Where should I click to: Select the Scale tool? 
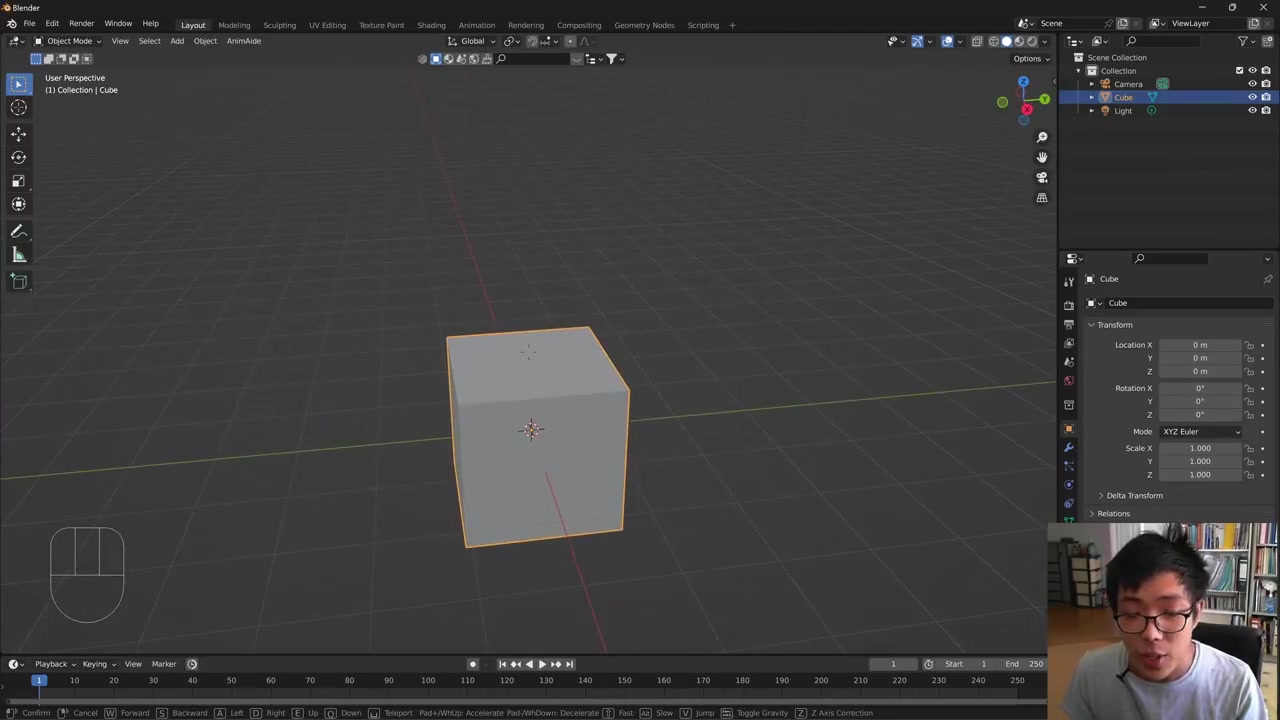[18, 181]
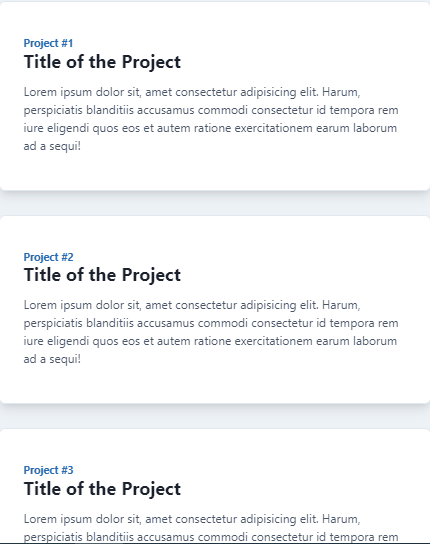Image resolution: width=430 pixels, height=544 pixels.
Task: Click the gray gap between Project #2 and #3 cards
Action: point(215,416)
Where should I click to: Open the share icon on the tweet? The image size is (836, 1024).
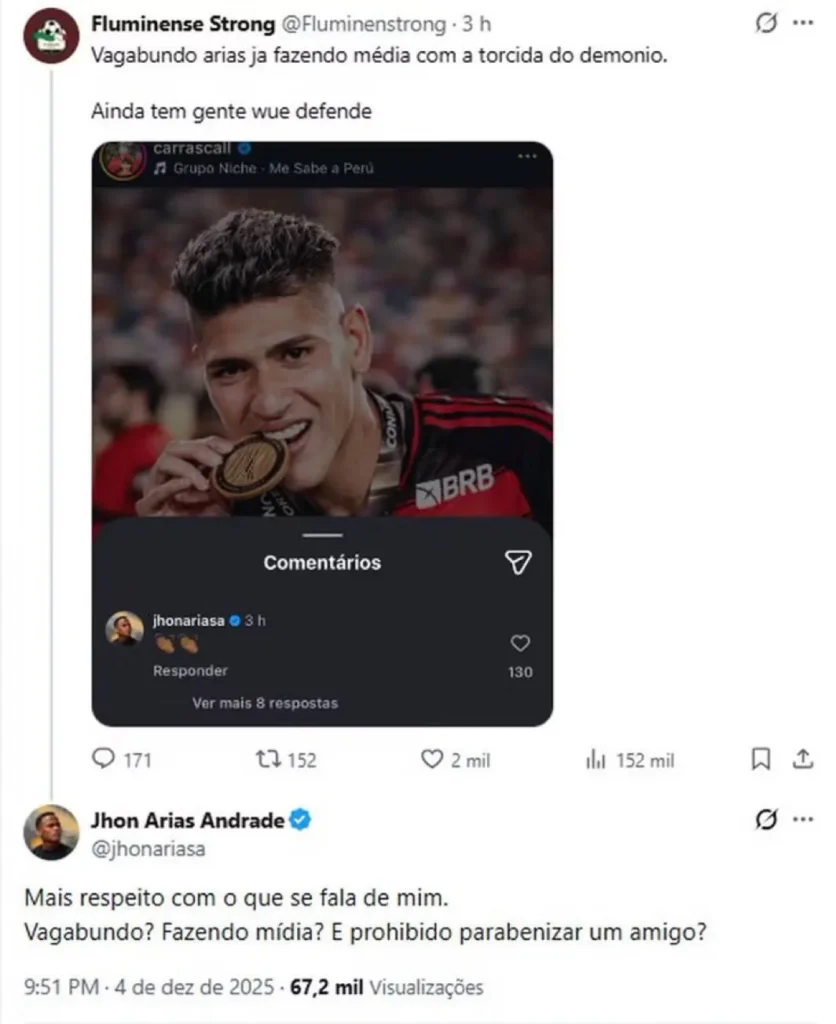point(802,760)
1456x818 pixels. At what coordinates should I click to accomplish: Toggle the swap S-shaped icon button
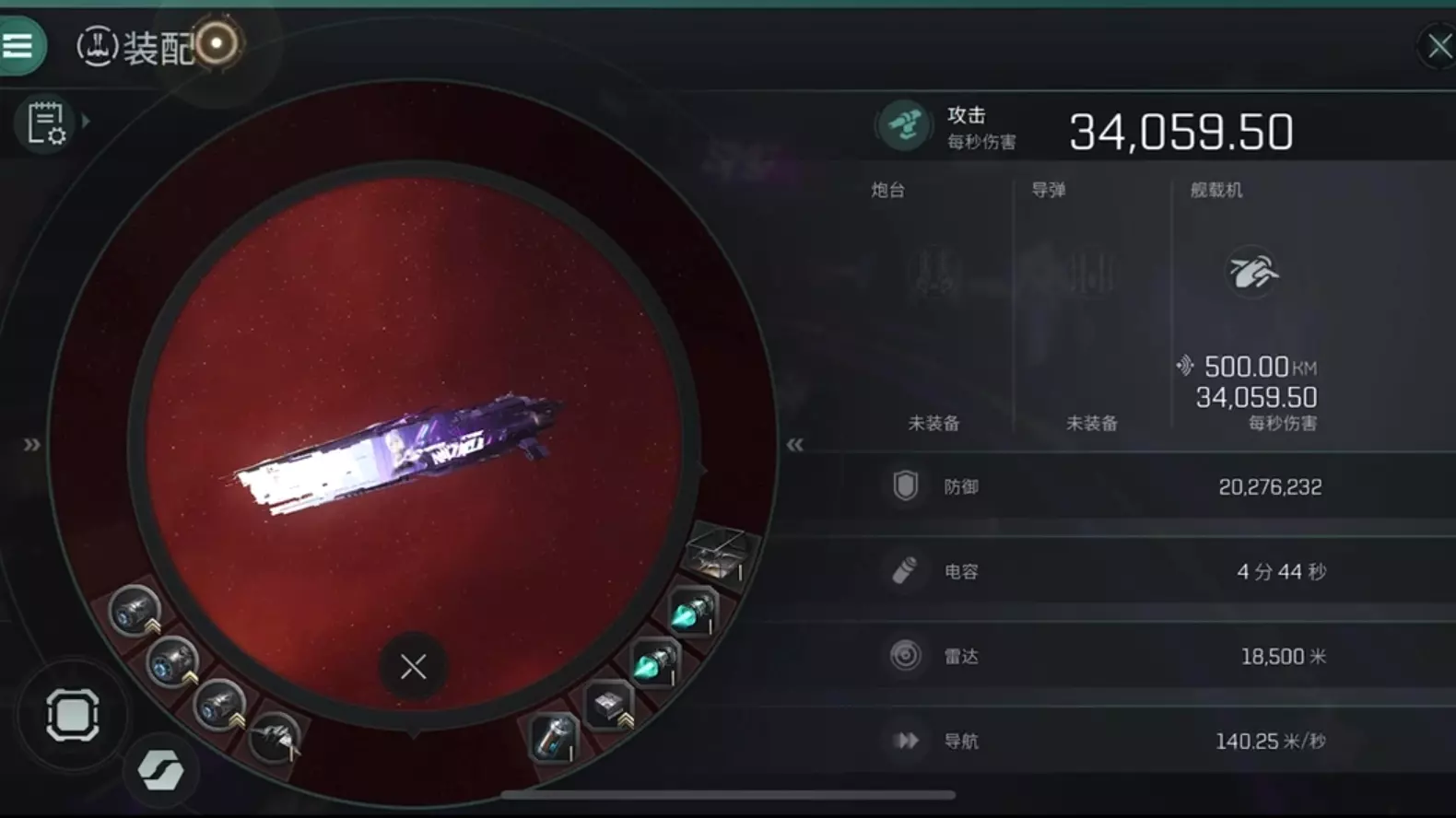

Task details> The lines to copy begin with the one containing "Where should I click to: Open" and end with the last line of the entries above; copy them exactly, minus the pictures.

Exercise answer>
Where should I click to: Open the share icon on the tweet? The image size is (836, 1024).
point(802,760)
1456x818 pixels. At what coordinates should I click to accomplish: Toggle the swap S-shaped icon button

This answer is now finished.